You’re Ruining What You Care About? It Might Not Be Random

A man bent forward, hands on the back of his neck in tension — an illustration of self-sabotage in practice and the question of why we sabotage ourselves.

You want change—and yet you do everything you can to stop it from happening. You postpone important decisions, damage good relationships, or quit right before the finish line, and you don’t fully understand why. It isn’t a lack of willpower. It’s a self-sabotage mechanism: a quiet, clever way your mind tries to protect you from fear and hurt. The paradox is that what was meant to protect us often becomes the thing that limits us most.

Self-sabotage in real life

You want to change jobs. You’re unhappy with the conditions, the pay, and the atmosphere. You feel resigned and burnt out. You have less energy and fewer ideas, so you want to start a new chapter somewhere else. But… you keep putting off updating your CV. You tell yourself you’re “still upskilling,” but without a real plan. You always find smaller, supposedly urgent tasks to do first.

Even though the goal feels like a priority, you keep yourself in an uncomfortable situation you already know.
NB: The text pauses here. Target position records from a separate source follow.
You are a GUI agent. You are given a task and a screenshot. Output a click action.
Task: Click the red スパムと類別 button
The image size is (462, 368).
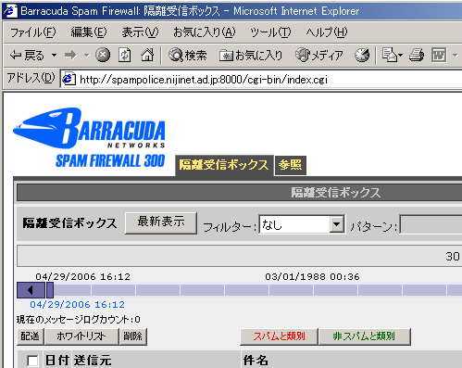point(279,336)
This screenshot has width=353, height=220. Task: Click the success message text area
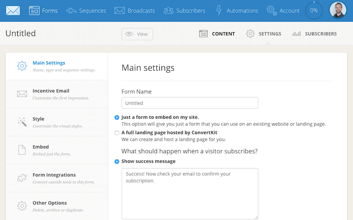tap(190, 193)
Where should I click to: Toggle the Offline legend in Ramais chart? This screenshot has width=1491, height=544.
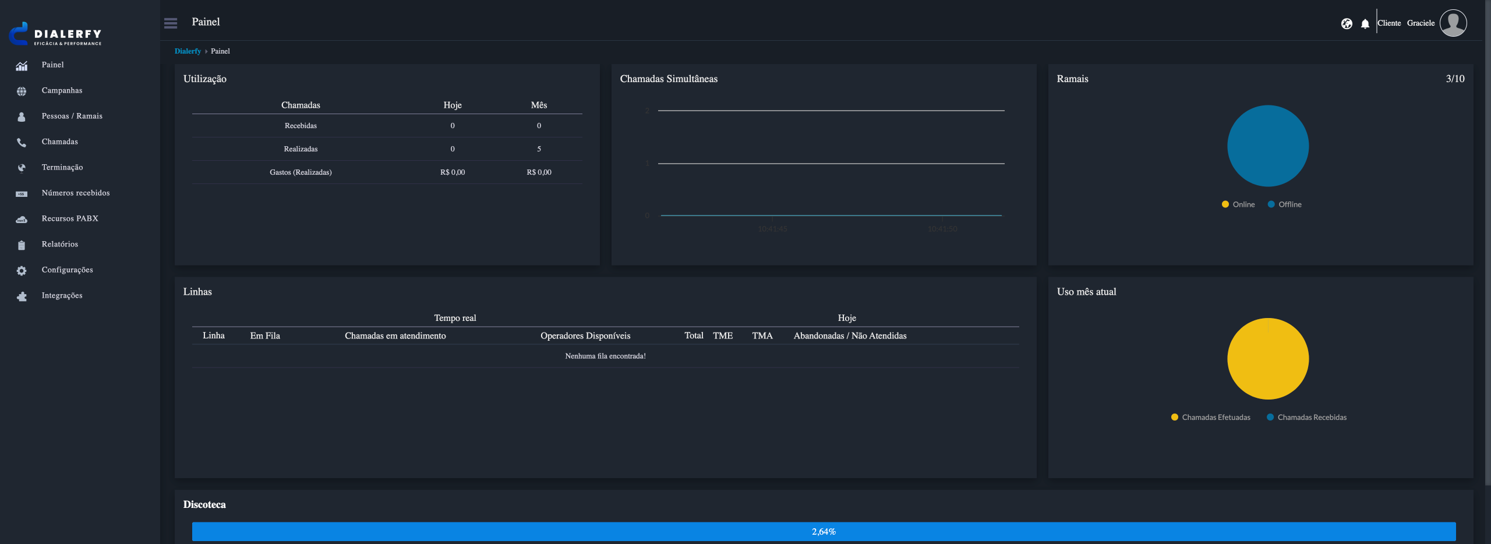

You avoid the anxiety of being judged in a new workplace—or you protect yourself from the possibility that someone might reject your application.

Scenarios you recognise from life

Another example: you regularly feel hurt by the behaviour of someone in your family. It might be repeated criticism, or the lack of support you expect and genuinely need. But you don’t say it directly because you “don’t want conflict.” You swallow your emotions and act as if everything is fine.

Later, you respond with coldness, irony, or an outburst triggered by something that looks trivial. The hidden benefit is that you avoid a direct confrontation here and now. The price you pay is growing distance, the feeling of being misunderstood, and emotional withdrawal.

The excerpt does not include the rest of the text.